Veris is a firm where all employees have a voice and everyone makes a genuine effort to walk the talk. I’m inspired by the collaboration and co-creation with my colleagues at Veris, our values-aligned clients and innovative investment partners who are constantly thinking about how to scale their impact and meaningfully contribute to the advancement of the impact investing industry. It is also important to highlight the decision of the Partner Group to remain majority employee-owned and independent, when many of our peers in the industry are being acquired by larger companies. This allows us to focus on our mission and vision, what’s important for clients and implement our theory of change, which is very inspiring.

I’m inspired by our firm’s leadership on equity, diversity, inclusion and devotion to creating the sense of belonging. Differences are embraced here – it isn’t just a pledge or commitment on paper. Many in our industry are talking about it but not doing much. Veris’ unwavering support of underrepresented emerging managers and underserved and underrepresented founders through them and underserved populations through Community Development Financial Institutions (CDFIs) is very important. We are also constantly looking to partner with others in helping create investable and impactful financial products and ensuring they get off the ground.

Impact wealth management has a big role to ensure that we allocate capital to the investments that are best stewards of capital and in areas where capital is needed most. So I’m grateful that being part of Veris has given me the opportunity to walk this path with some of the pioneers of socially responsible investing and impact investing – pioneers like Patricia Farrar-Rivas, Michael Lent, Steve Fahrer, Anders Ferguson and David Hills, who founded Veris right before the financial crisis and never wavered.

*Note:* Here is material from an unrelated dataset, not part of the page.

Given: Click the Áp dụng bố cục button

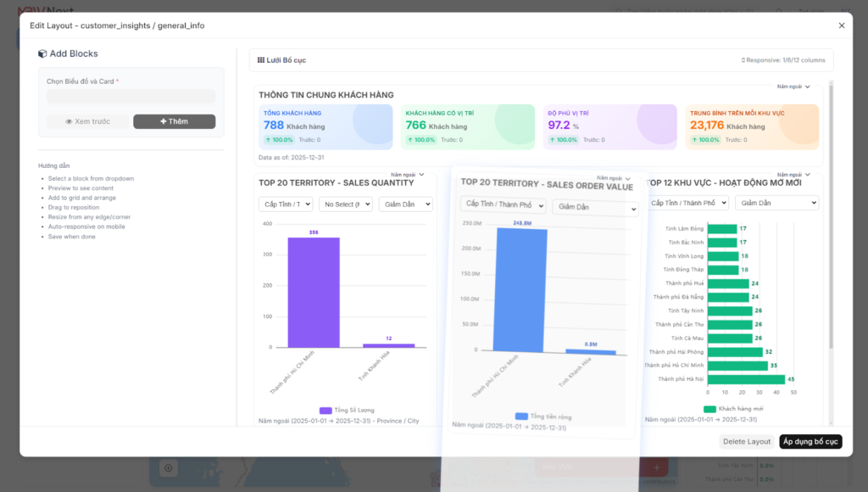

What is your vision for the future of the impact investing industry?

In order to achieve an equitable net-zero future and a just transition in which global warming is limited to 1.5℃ and all humans treat each other with compassion and care and have equal access to opportunities, we need systems level change where we incorporate all stakeholders and community voices are taken into account.

The impact investing industry has been more collaborative than other sectors of the investment and financial service industry. However, there is still more that we can do to ensure we do not perpetuate inequities and exacerbate disparities. I would like to see more co-creation of solutions – where the impact investing industry truly comes together as a unit to tackle challenges head on and also brings along the traditional financial services on this journey. We will all need to work together to develop and catalyze intentional, innovative solutions that will concretely contribute to additional positive social and environmental impact outcomes. I also hope to see more collaborative efforts to tackle greenwashing and impact washing and ensure that the interrelationship of financial and impact outcomes we achieve can be appropriately measured and verified, which will provide further credibility and validity to impact investors.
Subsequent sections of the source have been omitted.